The motion I'm debating is:

This house holds that tax planning and avoidance by public sector bodies is unethical

I'll be saying this:


I was delighted to be asked to discuss the motion put before you today, because as those who asked me noted, whilst I've written a great deal about the ethics of tax planning and avoidance in the private sector I have never engaged in debate on this issue with regard to the public sector. This, therefore, is the first outing for some new ideas. I hope that some of you will agree with them, but let me assure you, my conclusion is radical.

In that case, and given that I know that when discussing tax abuse language can be a massive obstacle to progress, let me very clearly define the terms that I'll be using this morning.

First of all, I am sure that we can all agree that tax evasion is a criminal act of deception to understate a source of taxable income or to claim a tax deduction for which there is no justification. I am sincerely hoping that no public sector body in the UK is knowingly involved in such activity, so let is now leave that issue behind us and go to the other extreme next.

I use the term tax compliance to describe the polar opposite of tax evasion. In the language of this debate it is not, as some of you might think, completing documentation for submission to HM Revenue and Customs. Tax compliance is instead, in my view, seeking to pay the right amount of tax (but no more) in the right place at the right time where right means that the economic substance of the transactions undertaken coincides with the place and form in which they are reported for taxation purposes.

Dataset section:
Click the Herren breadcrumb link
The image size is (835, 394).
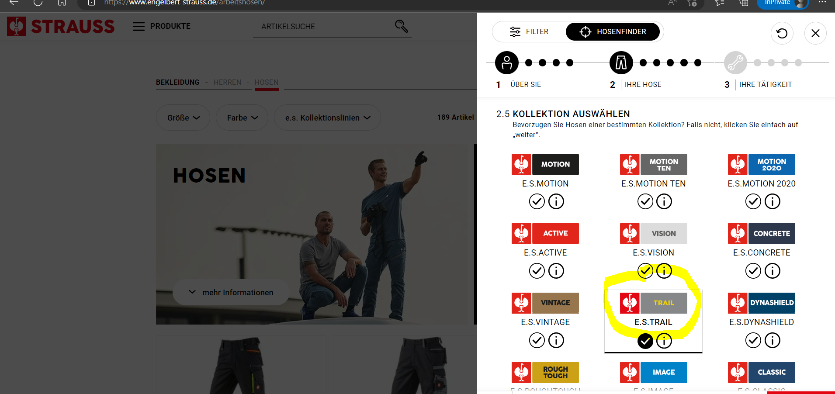[x=227, y=82]
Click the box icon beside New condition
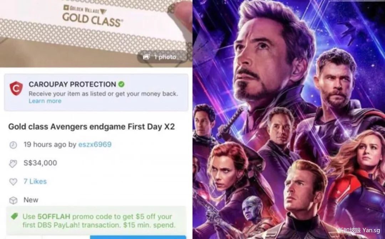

Problem to solve: How does the debate speech define tax evasion? Rely only on the debate speech, not on the lines.

Full response: Tax evasion is a criminal act of deception to understate a source of taxable income or to claim a tax deduction for which there is no justification.